The episode has also been put on several top ten lists for 2011. Time reviewer James Poniewozik named the episode the second-best television episode of 2011 calling the episode "pitch-perfect". The A.V. Club named the episode among the top 2011 TV highlights. David Sims wrote that "Although every member of the ensemble gets a moment in the sun, Michael’s silent airport farewell to Pam [...] works best of all, a testament to the audience's deep understanding of these characters". Daniel Feinberg named Carell's final episodes for The Office the 20th-best television episodes of 2011, although he only named Carell's final episodes under the banner. He mainly praised Carell's performance for switching from laughs to sadness with nuance. TV Guide named the episode the twelfth-best episode of 2011 and compared the episode to the humor of the series calling it "understated and pitch-perfect". "Goodbye, Michael" was voted the highest-rated episode out of 24 from the season, according to an episode poll by the fansite, OfficeTally. In another poll, the episode was voted the fourth highest-rated episode of the series, out of 139, receiving 403 votes.

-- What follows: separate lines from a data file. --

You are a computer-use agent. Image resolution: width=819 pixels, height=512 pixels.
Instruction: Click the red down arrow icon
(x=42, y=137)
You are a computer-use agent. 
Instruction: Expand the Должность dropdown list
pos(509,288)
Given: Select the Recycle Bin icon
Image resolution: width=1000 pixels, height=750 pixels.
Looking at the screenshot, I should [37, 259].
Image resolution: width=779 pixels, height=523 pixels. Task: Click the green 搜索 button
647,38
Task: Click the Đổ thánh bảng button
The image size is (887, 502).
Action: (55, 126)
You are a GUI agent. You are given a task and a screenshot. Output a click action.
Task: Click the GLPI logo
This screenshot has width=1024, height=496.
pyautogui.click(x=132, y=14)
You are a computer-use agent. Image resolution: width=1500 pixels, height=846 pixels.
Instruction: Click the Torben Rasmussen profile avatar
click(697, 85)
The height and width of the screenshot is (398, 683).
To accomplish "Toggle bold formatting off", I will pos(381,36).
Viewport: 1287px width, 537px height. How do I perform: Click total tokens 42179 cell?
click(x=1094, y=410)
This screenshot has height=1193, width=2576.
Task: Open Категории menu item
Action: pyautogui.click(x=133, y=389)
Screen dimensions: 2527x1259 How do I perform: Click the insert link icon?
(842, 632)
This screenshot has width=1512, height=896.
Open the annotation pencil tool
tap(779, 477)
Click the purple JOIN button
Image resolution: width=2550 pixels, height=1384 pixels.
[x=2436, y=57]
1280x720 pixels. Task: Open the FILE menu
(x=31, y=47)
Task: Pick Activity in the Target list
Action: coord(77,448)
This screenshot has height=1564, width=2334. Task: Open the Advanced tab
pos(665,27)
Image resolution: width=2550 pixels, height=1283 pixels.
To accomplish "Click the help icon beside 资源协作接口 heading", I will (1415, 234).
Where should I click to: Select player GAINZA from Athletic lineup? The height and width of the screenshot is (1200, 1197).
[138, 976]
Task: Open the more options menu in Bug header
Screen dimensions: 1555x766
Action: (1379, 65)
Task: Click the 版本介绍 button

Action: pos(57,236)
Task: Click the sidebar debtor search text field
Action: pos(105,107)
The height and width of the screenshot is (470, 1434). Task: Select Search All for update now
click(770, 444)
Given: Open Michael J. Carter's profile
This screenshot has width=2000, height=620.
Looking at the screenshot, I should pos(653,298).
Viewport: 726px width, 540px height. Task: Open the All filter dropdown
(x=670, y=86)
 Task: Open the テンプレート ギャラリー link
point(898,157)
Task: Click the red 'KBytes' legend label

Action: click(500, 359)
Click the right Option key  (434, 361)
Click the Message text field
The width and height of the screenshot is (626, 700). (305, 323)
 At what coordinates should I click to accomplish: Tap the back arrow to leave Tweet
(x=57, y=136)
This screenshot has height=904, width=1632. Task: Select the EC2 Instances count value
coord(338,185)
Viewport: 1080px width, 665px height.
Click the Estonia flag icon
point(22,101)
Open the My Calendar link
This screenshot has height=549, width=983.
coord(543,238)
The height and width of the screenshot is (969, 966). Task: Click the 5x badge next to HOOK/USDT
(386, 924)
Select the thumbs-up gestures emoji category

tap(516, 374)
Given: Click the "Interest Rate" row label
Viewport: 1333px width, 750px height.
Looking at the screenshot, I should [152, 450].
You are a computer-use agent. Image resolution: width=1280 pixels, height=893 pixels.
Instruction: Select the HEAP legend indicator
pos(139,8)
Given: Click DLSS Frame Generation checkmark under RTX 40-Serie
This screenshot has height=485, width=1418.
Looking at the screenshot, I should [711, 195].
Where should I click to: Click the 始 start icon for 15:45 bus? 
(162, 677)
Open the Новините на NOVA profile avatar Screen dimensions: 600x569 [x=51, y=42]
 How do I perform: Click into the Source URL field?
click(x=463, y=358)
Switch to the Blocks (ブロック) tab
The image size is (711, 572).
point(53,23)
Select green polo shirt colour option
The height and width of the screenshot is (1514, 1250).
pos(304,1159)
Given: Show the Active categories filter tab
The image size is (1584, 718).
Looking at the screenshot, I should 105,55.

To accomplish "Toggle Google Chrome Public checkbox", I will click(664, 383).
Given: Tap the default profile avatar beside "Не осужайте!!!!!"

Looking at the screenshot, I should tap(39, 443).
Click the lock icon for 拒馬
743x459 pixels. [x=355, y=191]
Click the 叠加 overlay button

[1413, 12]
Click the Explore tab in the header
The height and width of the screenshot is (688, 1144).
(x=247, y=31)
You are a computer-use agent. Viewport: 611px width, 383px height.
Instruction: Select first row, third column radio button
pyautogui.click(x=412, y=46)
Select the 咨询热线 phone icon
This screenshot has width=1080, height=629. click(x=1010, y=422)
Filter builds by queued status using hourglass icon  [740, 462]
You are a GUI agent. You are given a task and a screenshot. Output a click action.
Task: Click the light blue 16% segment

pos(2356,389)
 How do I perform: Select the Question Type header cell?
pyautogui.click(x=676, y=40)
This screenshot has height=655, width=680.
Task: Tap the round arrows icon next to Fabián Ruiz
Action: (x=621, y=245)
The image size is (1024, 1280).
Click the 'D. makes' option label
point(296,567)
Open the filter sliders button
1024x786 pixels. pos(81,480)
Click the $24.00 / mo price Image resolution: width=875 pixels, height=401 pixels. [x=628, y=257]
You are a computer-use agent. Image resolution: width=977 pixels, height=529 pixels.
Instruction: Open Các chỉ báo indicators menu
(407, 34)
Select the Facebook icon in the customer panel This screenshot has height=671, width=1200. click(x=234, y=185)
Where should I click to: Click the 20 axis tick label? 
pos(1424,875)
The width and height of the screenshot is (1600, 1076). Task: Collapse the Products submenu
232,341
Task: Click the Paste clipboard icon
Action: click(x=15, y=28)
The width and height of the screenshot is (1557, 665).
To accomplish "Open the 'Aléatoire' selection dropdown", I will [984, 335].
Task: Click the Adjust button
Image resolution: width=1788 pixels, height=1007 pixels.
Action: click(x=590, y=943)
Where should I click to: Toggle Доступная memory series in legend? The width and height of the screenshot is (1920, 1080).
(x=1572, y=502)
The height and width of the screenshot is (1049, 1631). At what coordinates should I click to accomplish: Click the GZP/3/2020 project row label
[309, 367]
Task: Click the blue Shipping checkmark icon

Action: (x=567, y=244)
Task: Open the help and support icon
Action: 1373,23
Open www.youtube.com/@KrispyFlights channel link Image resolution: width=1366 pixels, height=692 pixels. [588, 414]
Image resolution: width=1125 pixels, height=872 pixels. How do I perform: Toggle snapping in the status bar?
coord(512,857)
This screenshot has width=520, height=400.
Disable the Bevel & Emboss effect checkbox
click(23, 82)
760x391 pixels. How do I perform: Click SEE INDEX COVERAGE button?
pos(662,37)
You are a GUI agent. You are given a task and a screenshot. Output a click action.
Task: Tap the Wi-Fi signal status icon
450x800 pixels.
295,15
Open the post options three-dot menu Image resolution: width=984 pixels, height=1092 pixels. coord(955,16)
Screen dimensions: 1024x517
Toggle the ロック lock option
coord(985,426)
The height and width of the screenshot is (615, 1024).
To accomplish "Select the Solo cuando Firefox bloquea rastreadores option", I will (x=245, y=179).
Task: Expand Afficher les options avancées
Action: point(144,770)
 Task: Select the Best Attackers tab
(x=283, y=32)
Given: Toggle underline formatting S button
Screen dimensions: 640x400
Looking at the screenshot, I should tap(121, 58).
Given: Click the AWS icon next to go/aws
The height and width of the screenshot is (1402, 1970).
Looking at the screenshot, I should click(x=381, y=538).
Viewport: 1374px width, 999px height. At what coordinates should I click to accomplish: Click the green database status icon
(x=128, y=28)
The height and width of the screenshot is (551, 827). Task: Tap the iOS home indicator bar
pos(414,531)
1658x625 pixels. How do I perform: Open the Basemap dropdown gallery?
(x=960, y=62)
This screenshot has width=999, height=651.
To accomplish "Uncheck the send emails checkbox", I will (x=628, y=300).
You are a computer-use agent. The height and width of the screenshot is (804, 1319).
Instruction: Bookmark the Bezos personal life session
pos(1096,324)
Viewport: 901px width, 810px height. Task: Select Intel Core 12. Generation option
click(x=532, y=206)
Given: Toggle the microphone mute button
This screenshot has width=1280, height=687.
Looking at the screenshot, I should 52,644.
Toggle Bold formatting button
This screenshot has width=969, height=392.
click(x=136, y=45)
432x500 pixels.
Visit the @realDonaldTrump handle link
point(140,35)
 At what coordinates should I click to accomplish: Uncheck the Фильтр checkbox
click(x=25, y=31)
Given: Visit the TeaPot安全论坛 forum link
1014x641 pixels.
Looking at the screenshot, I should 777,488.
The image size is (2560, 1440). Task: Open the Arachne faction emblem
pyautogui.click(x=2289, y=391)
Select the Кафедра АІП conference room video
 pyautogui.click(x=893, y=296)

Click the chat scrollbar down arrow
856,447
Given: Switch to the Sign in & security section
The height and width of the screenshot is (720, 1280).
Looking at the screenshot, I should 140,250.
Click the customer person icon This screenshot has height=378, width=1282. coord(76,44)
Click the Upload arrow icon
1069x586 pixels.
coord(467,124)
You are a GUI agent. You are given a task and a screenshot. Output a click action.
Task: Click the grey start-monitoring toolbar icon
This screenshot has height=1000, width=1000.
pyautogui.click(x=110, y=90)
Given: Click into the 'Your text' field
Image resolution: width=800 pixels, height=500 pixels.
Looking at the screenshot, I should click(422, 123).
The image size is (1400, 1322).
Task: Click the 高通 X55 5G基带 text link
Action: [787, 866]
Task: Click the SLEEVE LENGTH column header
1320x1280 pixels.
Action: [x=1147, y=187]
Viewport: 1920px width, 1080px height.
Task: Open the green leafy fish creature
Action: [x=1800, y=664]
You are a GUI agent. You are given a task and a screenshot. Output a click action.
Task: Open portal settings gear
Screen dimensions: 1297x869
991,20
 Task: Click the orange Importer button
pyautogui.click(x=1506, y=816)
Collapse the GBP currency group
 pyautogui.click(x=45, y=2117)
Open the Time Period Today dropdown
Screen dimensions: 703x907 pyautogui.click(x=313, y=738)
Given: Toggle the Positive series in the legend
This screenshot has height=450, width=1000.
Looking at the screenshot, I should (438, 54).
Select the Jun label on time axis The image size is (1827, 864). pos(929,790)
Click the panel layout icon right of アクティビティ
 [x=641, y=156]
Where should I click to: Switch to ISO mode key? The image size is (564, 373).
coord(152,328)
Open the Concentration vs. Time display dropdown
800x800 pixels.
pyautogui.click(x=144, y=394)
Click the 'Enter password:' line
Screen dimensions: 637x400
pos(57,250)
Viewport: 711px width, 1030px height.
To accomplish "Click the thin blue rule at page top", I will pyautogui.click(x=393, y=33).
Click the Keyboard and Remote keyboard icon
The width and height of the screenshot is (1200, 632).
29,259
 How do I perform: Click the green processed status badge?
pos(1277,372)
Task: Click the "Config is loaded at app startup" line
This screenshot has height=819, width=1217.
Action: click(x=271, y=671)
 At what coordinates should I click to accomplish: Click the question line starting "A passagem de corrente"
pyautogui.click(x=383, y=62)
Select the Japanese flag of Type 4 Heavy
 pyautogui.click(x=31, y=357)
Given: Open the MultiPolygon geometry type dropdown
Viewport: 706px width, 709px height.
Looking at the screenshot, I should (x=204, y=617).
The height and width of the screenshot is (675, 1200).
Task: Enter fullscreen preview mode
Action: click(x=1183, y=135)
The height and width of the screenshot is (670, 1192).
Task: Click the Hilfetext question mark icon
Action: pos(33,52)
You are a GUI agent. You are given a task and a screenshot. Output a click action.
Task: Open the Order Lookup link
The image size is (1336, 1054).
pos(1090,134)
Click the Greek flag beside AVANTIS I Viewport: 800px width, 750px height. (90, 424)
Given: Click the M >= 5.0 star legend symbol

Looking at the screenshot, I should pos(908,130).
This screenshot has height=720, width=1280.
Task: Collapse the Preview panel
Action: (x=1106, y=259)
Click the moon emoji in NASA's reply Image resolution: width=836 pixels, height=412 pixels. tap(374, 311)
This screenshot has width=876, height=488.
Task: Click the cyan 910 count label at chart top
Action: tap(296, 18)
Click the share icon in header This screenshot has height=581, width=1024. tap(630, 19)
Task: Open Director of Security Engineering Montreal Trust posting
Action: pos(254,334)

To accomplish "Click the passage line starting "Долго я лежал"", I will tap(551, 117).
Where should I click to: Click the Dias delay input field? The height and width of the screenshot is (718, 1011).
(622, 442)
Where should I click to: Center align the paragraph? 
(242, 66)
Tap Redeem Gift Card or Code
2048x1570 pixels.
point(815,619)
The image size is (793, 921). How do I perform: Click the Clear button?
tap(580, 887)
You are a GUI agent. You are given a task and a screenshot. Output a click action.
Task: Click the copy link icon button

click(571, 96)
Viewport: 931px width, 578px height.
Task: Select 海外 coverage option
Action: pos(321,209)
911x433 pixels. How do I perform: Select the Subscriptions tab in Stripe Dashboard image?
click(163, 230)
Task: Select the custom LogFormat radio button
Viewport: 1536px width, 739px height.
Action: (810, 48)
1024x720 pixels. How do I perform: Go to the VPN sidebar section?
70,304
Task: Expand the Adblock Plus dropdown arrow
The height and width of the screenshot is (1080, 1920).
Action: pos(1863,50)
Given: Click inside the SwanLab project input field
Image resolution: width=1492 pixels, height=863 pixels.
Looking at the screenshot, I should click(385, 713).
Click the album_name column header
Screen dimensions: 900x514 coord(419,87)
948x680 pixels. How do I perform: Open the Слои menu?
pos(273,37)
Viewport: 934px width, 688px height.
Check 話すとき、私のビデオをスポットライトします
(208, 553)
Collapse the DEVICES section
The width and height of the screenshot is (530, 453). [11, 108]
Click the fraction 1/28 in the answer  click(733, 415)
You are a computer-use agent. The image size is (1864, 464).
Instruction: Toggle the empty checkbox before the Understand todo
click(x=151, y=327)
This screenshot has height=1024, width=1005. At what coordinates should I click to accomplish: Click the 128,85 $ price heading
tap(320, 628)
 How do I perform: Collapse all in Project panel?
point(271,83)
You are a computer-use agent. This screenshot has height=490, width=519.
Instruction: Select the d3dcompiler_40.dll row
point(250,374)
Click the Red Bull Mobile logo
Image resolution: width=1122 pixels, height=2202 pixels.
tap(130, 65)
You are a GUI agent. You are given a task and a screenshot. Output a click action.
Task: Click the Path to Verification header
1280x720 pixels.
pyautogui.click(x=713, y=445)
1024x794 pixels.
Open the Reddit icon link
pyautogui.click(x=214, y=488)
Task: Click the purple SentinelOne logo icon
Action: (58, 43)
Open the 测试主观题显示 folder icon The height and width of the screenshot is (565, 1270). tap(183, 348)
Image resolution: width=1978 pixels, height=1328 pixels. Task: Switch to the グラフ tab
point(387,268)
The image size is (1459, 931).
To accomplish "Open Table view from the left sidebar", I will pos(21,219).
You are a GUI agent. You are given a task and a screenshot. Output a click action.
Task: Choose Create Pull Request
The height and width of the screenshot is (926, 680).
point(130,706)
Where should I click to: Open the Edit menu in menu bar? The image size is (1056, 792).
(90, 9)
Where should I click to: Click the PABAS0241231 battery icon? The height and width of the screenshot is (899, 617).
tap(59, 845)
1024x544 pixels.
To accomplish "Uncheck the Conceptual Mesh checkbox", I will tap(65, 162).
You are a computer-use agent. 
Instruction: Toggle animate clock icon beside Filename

===Awards and recognition===
Greg Daniels, who wrote the script, received a nomination for Outstanding Writing for a Comedy Series at the 63rd Primetime Emmy Awards. Steve Carell had also submitted this episode for consideration for his nomination for Outstanding Lead in a Comedy Series. Daniels eventually lost to Jeffrey Richman and Steven Levitan of Modern Family for the episode "Caught in the Act", while Carell lost to Jim Parsons of The Big Bang Theory. Office star Rainn Wilson expressed anger on Twitter at the academy for these decisions, saying "The world of TV should be ashamed of itself that Steve Carell never won an Emmy for Michael Gary Scott. Goodnight." Former Office writer Michael Schur and director Paul Feig also criticized this choice with Schur calling it a "goddamn fucking embarrassment". Daniels had also received a nomination for the Writers Guild of America Award for Television: Episodic Comedy, but once again lost to Richman and Levitan.